Inhibition properties and inhibition kinetics of an extracellular carbonic anhydrase in perfused skeletal muscle

Abstract

We have investigated the properties of the carbonic anhydrase which is functionally available to CO 2 and HCO 3 − in the capillary bed of skeletal muscle. We used essentially the indicator-dilution technique of Effros and Weissman ( J. Appl. Physiol. 47, 1090–1098, 1979). Into hindlimbs of rabbits perfused with dextran solution we injected boli containing H 14CO 3 − or 36Cl −, and 3H-dextran (MW 80 000) as an intravasal indicator, and observed the washout of these indicators by fractioned collection and analysis of the venouse effluent. In agreement with previous studies we found that addition of 10 −4 M of the carbonic anhydrase inhibitor acetazolamide to the perfusate considerably speeds up the washout of 14C, reducing the extraction of 14C from 0.7 to 0.45. A half-maximal effect on 14C extraction was achieved with 1 · 10 −6 M acetazolamide (IC 50).
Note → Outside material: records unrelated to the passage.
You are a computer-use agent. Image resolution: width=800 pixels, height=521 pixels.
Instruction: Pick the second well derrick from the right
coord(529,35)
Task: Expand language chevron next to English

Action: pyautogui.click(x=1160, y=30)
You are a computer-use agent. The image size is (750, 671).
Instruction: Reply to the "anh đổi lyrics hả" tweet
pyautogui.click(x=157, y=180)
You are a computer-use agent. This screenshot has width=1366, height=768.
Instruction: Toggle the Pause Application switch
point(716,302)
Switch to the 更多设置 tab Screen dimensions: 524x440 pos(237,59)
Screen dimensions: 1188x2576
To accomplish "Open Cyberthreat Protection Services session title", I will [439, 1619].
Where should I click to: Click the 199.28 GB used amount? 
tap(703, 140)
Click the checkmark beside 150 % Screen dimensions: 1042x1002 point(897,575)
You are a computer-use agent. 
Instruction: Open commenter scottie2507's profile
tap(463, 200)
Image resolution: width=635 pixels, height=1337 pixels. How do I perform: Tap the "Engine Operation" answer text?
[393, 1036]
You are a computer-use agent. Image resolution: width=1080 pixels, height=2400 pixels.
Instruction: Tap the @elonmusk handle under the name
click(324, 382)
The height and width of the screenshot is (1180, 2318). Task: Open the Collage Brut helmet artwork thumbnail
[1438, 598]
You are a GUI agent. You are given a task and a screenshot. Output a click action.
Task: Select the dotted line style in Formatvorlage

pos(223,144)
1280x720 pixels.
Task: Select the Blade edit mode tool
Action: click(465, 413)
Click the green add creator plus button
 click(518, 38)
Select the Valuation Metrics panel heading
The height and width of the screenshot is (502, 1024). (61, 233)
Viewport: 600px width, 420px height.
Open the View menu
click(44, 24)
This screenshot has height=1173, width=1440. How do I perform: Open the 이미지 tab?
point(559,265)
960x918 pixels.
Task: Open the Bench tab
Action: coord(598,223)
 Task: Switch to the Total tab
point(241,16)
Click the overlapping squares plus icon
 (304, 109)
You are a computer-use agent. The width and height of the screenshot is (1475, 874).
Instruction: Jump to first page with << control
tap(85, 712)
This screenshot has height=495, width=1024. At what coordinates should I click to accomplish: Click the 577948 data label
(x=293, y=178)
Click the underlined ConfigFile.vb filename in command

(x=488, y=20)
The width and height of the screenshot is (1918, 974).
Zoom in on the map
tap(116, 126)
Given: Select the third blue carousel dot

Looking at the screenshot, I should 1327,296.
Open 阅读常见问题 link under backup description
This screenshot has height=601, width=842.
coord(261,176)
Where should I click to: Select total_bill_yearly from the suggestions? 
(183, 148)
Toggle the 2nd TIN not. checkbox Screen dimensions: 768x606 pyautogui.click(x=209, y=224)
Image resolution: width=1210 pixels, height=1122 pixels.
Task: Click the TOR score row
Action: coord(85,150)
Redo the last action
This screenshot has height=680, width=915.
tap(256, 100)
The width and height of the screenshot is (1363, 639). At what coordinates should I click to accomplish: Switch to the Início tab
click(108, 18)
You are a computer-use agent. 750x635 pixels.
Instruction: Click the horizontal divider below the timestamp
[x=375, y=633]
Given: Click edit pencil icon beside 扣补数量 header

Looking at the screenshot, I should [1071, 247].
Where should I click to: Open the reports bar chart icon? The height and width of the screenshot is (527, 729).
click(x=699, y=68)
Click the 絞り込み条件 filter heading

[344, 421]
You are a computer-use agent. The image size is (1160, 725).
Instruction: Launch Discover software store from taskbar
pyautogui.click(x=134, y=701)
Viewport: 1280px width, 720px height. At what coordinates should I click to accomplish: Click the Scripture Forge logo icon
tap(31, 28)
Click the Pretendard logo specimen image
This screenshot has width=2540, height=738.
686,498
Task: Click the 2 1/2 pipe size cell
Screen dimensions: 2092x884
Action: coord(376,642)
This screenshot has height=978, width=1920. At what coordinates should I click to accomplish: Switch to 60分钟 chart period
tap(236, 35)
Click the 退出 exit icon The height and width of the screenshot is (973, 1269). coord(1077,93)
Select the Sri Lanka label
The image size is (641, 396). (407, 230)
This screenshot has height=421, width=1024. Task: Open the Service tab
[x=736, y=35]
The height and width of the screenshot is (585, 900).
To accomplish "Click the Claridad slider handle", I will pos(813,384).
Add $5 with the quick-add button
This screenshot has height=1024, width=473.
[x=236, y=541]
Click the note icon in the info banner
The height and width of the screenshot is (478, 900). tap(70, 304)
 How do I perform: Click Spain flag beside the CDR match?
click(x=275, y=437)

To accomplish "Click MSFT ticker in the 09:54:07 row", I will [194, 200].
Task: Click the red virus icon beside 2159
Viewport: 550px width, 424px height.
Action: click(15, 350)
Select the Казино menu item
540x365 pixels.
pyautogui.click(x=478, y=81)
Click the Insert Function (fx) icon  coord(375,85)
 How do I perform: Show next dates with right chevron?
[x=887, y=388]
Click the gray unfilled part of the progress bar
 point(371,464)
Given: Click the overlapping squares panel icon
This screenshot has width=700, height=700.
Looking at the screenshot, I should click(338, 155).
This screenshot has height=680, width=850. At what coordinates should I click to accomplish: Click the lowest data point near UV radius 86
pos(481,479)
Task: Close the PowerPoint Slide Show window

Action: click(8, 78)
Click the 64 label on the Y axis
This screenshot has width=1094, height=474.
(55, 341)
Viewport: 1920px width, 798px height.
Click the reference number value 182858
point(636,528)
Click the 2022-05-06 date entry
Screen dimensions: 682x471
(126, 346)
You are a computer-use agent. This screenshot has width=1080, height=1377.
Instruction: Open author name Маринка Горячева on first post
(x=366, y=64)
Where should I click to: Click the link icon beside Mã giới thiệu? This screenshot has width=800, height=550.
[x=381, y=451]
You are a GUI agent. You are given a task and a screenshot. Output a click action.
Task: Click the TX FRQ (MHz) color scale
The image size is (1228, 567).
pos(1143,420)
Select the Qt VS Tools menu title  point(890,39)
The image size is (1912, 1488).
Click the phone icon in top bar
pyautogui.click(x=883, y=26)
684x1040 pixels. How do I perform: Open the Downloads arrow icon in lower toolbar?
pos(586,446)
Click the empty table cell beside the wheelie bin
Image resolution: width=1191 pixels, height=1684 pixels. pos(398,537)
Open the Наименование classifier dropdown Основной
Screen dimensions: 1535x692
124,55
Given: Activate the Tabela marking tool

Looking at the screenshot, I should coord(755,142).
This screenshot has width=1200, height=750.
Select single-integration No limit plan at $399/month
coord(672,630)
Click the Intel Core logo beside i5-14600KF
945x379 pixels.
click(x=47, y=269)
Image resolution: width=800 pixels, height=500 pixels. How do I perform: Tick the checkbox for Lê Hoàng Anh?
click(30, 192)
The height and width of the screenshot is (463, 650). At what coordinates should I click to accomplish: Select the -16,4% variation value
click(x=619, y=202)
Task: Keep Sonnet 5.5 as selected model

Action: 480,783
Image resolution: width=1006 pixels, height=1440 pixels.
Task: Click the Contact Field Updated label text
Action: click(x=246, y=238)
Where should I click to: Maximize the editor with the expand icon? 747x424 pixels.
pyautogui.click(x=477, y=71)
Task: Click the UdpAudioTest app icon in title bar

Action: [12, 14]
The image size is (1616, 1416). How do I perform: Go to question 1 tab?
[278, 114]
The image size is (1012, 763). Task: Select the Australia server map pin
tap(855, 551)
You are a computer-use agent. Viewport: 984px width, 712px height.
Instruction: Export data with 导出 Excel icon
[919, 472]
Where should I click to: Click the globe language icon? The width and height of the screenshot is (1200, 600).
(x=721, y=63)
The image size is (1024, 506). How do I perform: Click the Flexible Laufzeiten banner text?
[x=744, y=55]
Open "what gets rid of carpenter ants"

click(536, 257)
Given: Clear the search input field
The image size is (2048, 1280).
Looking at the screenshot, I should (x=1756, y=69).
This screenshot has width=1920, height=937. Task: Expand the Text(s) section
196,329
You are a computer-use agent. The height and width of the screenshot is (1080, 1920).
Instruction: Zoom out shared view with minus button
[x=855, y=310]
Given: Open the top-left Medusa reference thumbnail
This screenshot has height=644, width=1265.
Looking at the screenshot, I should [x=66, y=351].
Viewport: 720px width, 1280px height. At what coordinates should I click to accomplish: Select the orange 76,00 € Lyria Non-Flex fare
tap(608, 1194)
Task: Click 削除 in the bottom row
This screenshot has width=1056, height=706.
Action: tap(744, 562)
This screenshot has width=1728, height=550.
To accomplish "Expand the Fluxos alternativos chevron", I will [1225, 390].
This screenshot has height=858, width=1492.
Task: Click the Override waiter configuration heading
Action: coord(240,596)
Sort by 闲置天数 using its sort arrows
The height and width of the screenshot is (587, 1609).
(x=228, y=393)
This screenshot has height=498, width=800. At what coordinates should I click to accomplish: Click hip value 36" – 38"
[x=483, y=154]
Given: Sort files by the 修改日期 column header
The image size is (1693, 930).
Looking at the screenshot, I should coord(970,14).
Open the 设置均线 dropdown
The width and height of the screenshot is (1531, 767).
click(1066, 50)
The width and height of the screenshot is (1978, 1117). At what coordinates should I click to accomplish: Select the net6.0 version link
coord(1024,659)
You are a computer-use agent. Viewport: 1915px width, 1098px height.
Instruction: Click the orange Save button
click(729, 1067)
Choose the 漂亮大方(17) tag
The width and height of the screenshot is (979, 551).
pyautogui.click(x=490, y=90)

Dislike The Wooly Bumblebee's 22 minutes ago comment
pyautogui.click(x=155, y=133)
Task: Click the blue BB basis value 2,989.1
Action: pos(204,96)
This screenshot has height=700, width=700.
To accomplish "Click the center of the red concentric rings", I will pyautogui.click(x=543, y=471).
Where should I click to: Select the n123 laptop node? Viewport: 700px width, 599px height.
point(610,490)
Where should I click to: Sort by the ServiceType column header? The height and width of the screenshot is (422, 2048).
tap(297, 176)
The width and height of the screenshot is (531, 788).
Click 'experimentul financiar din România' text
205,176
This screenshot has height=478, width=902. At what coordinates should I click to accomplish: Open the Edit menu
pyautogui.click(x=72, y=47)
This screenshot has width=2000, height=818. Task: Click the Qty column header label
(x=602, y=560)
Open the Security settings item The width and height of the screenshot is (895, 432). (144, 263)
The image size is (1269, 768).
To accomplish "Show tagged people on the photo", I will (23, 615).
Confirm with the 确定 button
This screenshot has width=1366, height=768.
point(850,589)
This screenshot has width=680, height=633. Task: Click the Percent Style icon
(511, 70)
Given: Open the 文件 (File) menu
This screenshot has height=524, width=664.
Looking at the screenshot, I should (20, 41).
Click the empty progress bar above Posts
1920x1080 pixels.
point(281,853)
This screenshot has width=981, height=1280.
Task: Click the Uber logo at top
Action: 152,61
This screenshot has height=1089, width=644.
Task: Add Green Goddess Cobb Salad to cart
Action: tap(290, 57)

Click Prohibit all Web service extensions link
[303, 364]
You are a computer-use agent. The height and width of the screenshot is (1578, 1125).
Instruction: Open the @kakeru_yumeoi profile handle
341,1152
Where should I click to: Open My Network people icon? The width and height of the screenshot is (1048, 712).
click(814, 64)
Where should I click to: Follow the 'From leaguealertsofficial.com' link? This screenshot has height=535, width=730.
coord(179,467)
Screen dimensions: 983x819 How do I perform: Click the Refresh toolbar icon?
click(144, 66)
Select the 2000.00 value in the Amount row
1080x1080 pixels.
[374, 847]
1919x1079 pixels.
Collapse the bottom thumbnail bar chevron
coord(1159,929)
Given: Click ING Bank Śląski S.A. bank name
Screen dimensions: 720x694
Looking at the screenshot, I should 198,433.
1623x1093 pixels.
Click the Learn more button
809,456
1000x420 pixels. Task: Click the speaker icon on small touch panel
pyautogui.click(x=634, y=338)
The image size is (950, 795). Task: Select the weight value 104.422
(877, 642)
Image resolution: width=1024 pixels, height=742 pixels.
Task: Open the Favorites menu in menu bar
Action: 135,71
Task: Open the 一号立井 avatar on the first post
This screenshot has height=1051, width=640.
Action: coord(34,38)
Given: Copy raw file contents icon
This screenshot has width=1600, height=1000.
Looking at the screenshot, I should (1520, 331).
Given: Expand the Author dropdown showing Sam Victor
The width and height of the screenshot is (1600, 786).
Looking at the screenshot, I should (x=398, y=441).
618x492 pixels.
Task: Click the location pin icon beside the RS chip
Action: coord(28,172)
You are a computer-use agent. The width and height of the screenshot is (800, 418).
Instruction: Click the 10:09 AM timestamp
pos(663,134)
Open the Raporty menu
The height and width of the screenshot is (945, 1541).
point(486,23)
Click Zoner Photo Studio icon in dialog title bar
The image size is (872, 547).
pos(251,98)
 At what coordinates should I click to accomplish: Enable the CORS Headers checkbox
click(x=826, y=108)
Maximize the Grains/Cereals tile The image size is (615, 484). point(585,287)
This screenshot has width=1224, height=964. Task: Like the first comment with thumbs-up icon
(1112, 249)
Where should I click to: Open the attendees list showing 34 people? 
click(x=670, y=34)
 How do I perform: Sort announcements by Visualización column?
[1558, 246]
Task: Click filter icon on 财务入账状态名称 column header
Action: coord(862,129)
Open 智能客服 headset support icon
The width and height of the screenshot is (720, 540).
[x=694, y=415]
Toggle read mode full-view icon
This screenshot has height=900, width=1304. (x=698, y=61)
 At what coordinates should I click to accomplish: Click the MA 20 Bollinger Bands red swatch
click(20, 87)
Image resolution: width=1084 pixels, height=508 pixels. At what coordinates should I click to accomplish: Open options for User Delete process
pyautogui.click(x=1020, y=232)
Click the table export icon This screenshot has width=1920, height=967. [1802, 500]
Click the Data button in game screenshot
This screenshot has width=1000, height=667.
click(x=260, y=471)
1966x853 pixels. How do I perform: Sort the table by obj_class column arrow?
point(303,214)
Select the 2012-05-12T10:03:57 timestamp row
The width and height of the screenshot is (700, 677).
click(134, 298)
The carbonic anhydrase inhibitors methazolamide and benzolamide both yielded IC 50 values of 10 −5 M. This patterns of inhibitory potency of the three sulfonamides is incompatible with their inhibitory effects on the two known cytosolic isoenzymes of skeletal muscle. CAII and CAIII. While cells take up acetazolamide and benzolamide extremely slowly, with half-times of several minutes to hours, the effect of both sulfonamides on 14C washout occurred very rapidly: less than 1 min, probably not more than a few seconds, were necessary to achieve inhibitory effects. We conclude that (1) a tissue carbonic anhydrase converts the injected H 14CO 3 − quickly into 14CO 2 which then diffuses into the intracellular space thus causing a washout of 14C that is much slower than that of the intravasal indicator or that of 36Cl −, (2) this carbonic anhydrase is not intra- but extracellular and presumably membrane-bound, and (3) its properties suggest that it is distinct from the well-known cytosolic carbonic anhydrases and represents a different isoenzyme.